* How to complete this task
Restate word for word the lines in the listing below, starting at the line containing "This screenshot has width=1170, height=2532." and ending at the line containing "Given: Expand facturación", both included; leave out the rest.

....

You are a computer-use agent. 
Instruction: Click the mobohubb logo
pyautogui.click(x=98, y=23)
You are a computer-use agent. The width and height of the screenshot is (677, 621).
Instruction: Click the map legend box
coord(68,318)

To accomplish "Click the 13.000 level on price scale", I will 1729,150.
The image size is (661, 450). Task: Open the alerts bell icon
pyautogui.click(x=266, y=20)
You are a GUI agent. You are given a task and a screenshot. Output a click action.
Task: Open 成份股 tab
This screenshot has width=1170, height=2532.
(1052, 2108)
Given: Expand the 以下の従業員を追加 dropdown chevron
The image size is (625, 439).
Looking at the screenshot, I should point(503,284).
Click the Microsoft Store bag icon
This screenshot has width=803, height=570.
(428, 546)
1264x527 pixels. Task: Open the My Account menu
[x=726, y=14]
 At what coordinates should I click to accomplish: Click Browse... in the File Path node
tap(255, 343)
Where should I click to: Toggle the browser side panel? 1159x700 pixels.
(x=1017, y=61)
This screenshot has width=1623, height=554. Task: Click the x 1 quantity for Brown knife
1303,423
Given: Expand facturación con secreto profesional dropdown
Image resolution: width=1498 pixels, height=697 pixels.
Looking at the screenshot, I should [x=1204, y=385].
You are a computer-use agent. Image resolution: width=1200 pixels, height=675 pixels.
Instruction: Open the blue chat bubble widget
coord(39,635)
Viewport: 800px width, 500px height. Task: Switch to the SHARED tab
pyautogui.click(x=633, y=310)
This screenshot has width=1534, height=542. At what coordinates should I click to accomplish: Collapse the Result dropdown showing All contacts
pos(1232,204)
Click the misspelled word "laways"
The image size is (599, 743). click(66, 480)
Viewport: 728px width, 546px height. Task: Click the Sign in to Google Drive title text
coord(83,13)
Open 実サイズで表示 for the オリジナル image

....

* Solution for this problem
This screenshot has width=1170, height=2532.
(1052, 2108)
Given: Expand the 以下の従業員を追加 dropdown chevron
The image size is (625, 439).
Looking at the screenshot, I should point(503,284).
Click the Microsoft Store bag icon
This screenshot has width=803, height=570.
(428, 546)
1264x527 pixels. Task: Open the My Account menu
[x=726, y=14]
 At what coordinates should I click to accomplish: Click Browse... in the File Path node
tap(255, 343)
Where should I click to: Toggle the browser side panel? 1159x700 pixels.
(x=1017, y=61)
This screenshot has width=1623, height=554. Task: Click the x 1 quantity for Brown knife
1303,423
Given: Expand facturación con secreto profesional dropdown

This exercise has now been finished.